» **Instructions to follow**: Below are some records. Copy every line in them that holds "This".

» **Records supplied**:
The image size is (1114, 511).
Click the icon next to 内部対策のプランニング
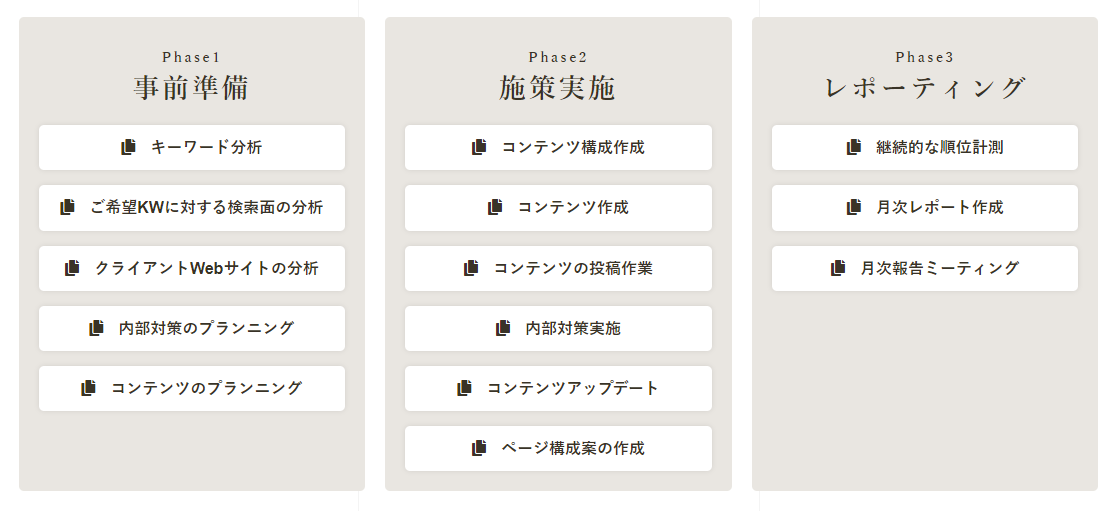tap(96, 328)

---

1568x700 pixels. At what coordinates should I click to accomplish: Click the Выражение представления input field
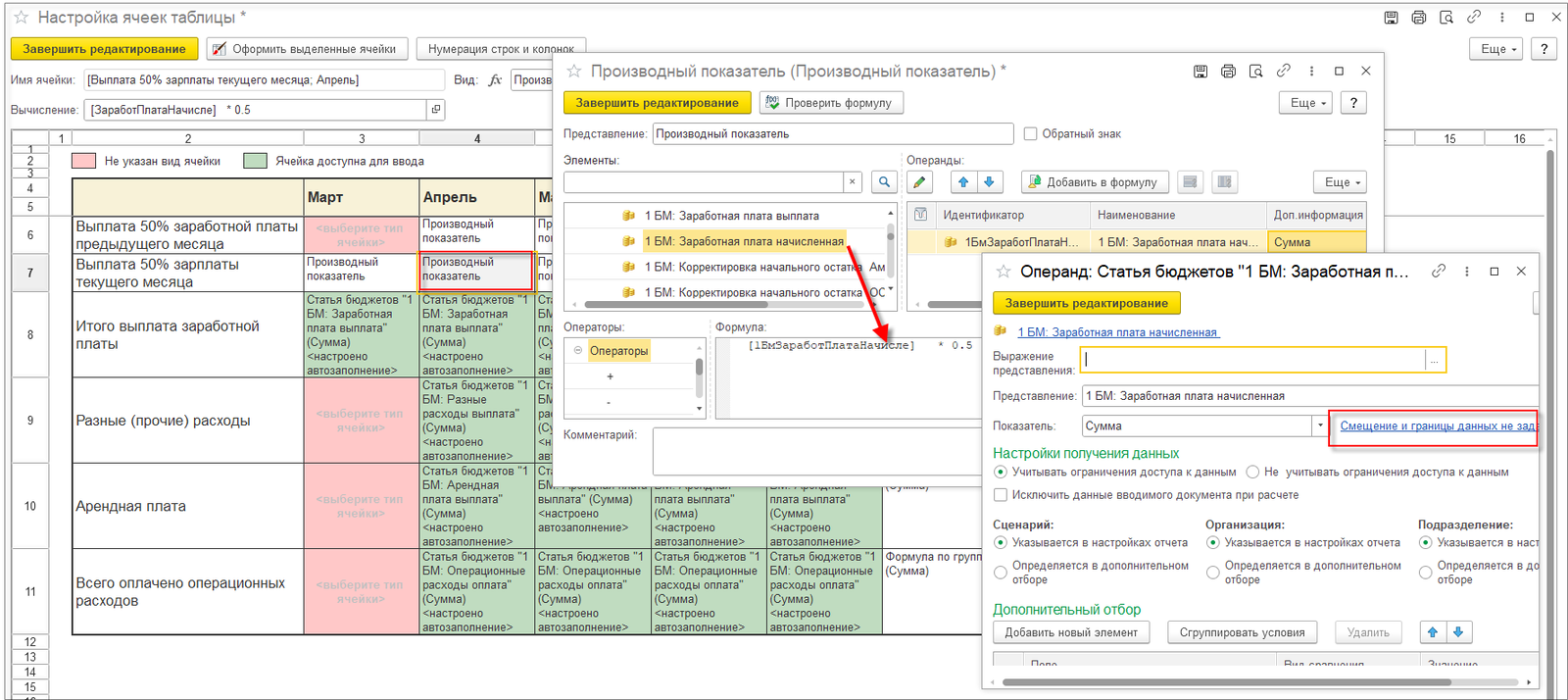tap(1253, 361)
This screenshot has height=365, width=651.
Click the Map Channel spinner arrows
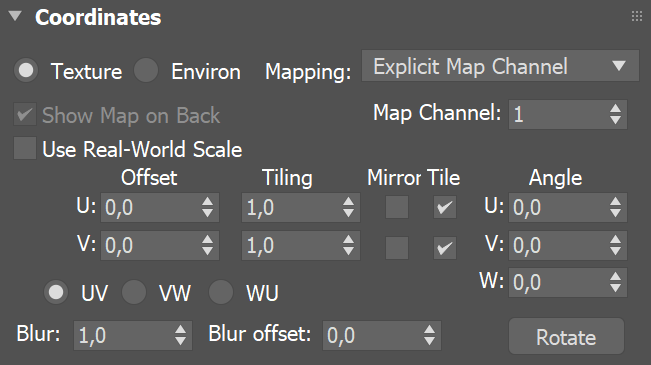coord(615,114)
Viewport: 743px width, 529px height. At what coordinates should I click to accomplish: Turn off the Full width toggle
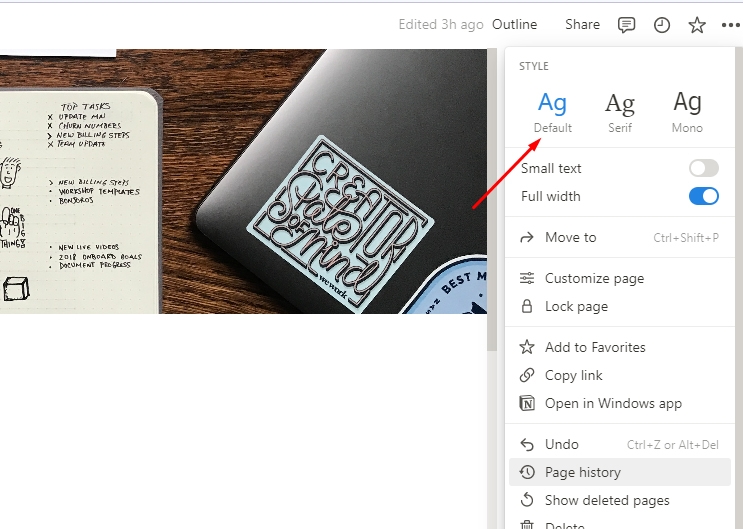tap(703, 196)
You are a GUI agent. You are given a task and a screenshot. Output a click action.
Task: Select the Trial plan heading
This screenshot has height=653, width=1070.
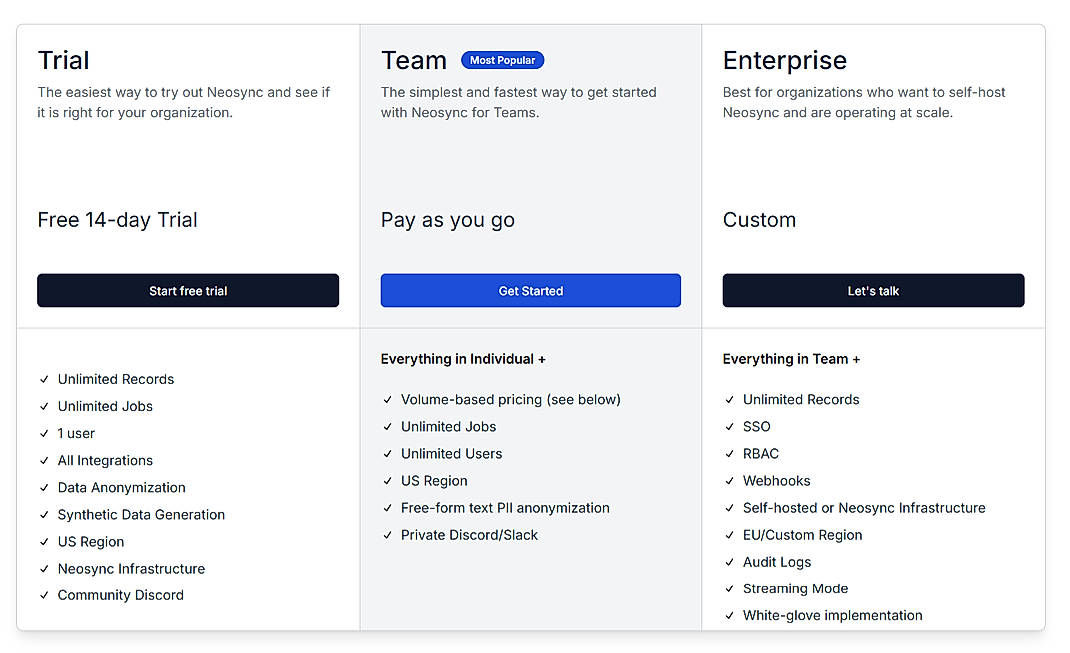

» **Solution below**:
This screenshot has height=365, width=651.
This screenshot has height=653, width=1070.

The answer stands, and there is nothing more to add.